Today I read an article from one of my favourite new resources, and I wanted to a) share it and b) make sure I remembered where to find it, so I could read it again and again. I will post it here in full - The Battlefield of the Mind: Anger and Parenting:
If we create a battlefield in our mind against our children, then all is lost. By battlefield, I mean the minute we begin thinking, “My child is doing this on purpose!” “My child is out to get me and make me miserable!” “My child knew what they were doing and planned this!” “My child is just wanting to push each and every one of the buttons I have!” Keep reading to find out the implications of what I mean by that!This was written by Carrie at The Parenting Passageway. This blog is written from a Waldorf homeschooling / attachment parenting point of view, but for great parenting advice, I have not found anything like it.
Mamas, I have been there and done that and I would like to share something with you that I have learned: If we create a us versus them mentality in our mind and in our attitude before we even open our mouths, then we have lost.
We have lost the opportunity to warmly hold the space for our children, we have lost the moment to guide in peaceful energy the behavior we would like our child to show, we have lost the connection between us and our child.
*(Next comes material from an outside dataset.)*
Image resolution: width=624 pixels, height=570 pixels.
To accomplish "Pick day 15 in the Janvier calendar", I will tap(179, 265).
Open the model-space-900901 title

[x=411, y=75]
For those of you who follow this blog who believe that childhood development unfolds according to seven-year cycles, the things we think in the moment of anger are then not even logical according to this framework! To a Waldorf parent, a child under the age of 7 does not view themselves as even separate yet; they cannot at this point “do” something to “you” because that separation from you does not yet exist. To a Waldorf parent, a child under the age of 7 is truly not logical, does not pre-meditate and pre-plan. Yes, they do test boundaries. But it is most likely more spur of the moment rather than pre-planned!
For those of you who follow this blog who are attachment parenting, to you I would say that one of the foundations of loving guidance is putting respect and empathy at the core of your parenting. Look at the situation and your child’s needs through your more experienced life lenses ( and no, you do not have to use words to ASK them all this! You are the wonderful, smart, intelligent adult who can figure this out without asking them!) What did they need in that moment where they were doing something different than what you expected or wanted? Did they need food, a break, something to do, guidance as to what was acceptable in the house or not, your attention, sleep?
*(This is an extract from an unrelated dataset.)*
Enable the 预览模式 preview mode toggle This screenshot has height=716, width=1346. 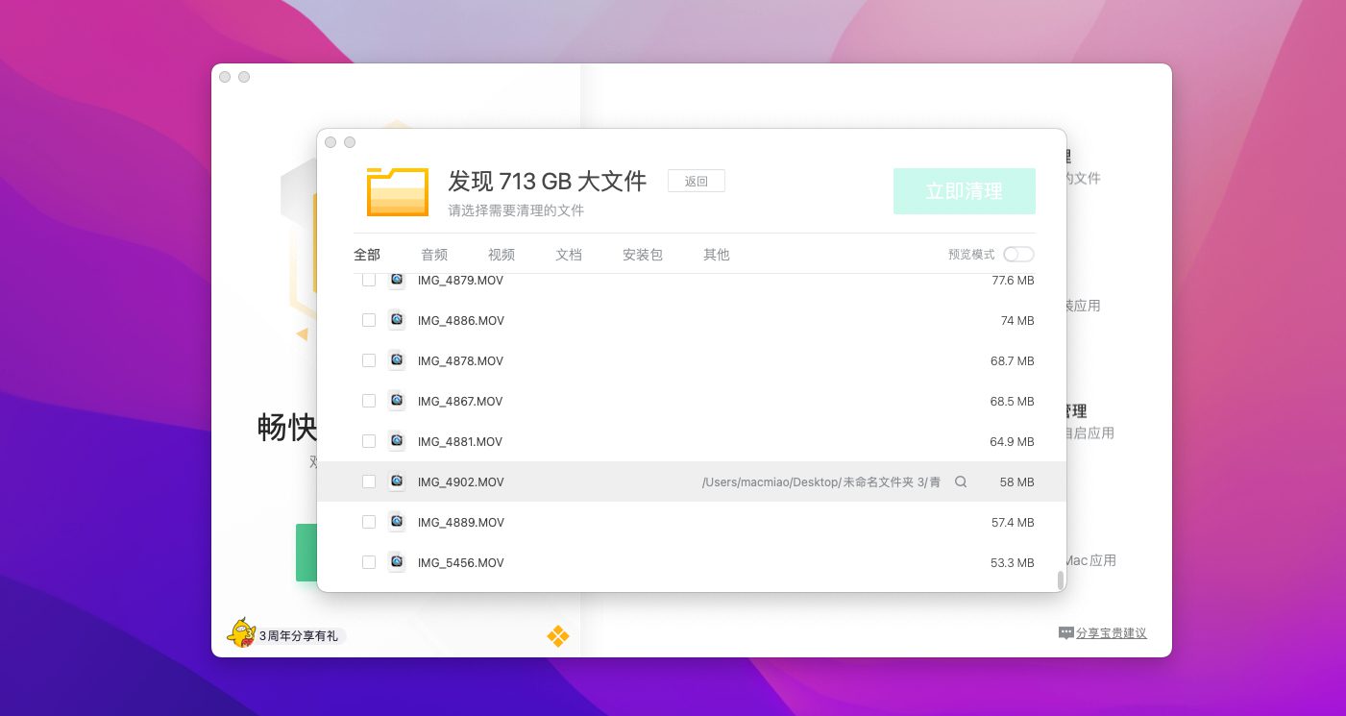tap(1018, 255)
And most importantly, once this occurs and we are feeling angry, can we step back and find our needs underneath the anger? Why are we so darned angry anyway? Maybe we need respect, peace, quiet, a chance to sit down?
Can you take a breath and change the scenery? Can the child make restitution, make a “healing action” to make the situation right again after everyone has calmed down? Restitution is a very important part of parenting. It shows the child that we all can make mistakes, but it is what we do with the mistake that is most important.
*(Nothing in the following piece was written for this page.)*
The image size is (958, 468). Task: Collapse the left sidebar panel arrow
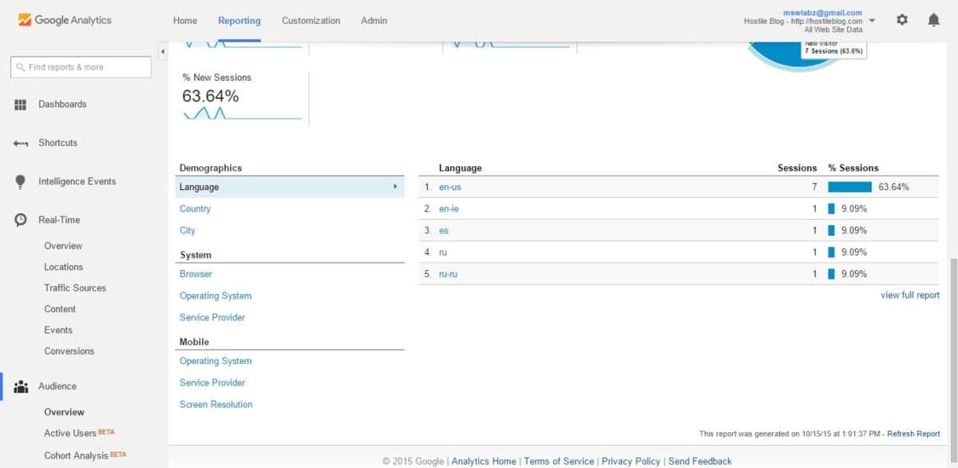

Most of all, no guilt trips on the child. They don’t understand the extent of the emotions you are feeling, they really don’t understand all the words you are using, and all they feel is your anger. Less words, more breathing, more warmth, more action toward the positive.
For you to meditate on is this concept of POSITIVE INTENT. What could possibly be the positive intent behind this situation, behind this interaction? Can I see it this way?
Because if you continue to play out the battlefield in your mind, the last person standing will be you with all the children around you out of the connection in the game.
Enjoy your children, find the joy. You can do this!
These questions come from another of her posts - Making Yourself a Priority in the Parenting Equation. I have written them out and taped them to the wall in our bedroom, where I can be sure to read them several times a day!
Ask yourself, “Is this establishing connection and trust with my child?” “Is this a respectful way to treat my child?” Ask yourself, “Is this a short-term solution that has really bad long-term consequences?” Ask yourself “Is this about my inner balance? My own stuff?”
Other posts I want and need to bookmark for myself at this moment are:
Many many thanks to Farida (Saints and Spinners) for suggesting I take a look at The Parenting Passageway, and a huge thank you to Carrie for writing such fantastic, thought-provoking guidance. My boys thank you too!